→ **RECORDED INFORMATION**
____________________
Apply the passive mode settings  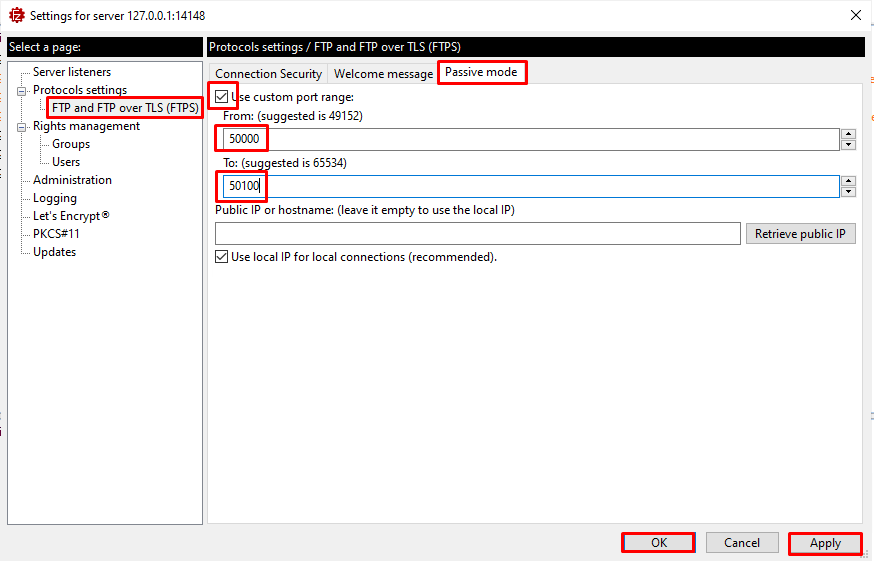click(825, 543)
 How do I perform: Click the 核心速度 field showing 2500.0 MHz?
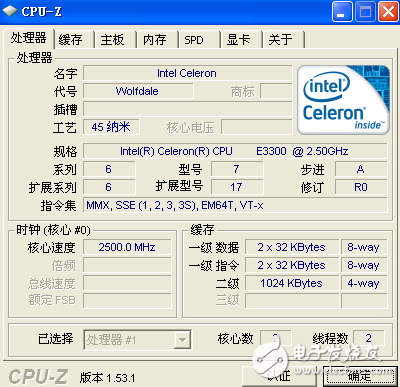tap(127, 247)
____________________
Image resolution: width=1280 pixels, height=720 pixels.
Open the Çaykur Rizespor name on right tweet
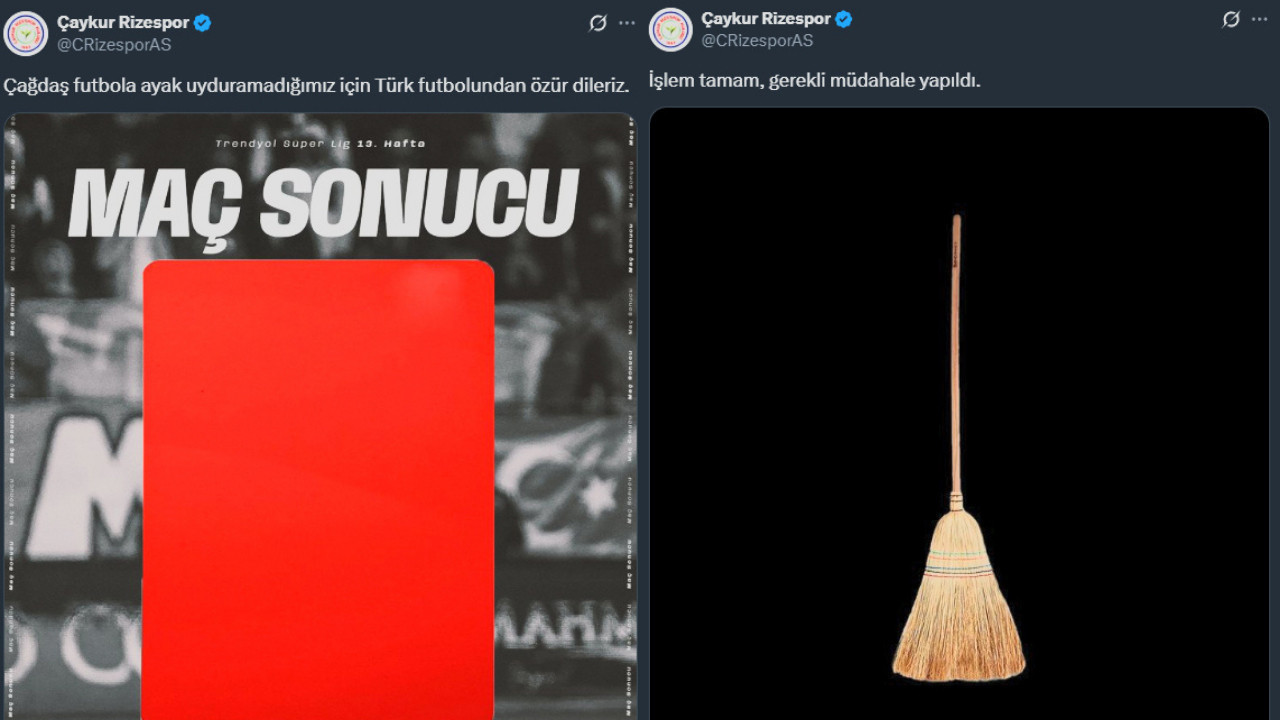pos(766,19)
____________________
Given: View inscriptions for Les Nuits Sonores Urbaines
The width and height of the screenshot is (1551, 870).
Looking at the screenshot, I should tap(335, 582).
____________________
Which lines in the entries above contain the string "screenshot", matching case? Report each such line in full.

The width and height of the screenshot is (1551, 870).
Looking at the screenshot, I should tap(335, 582).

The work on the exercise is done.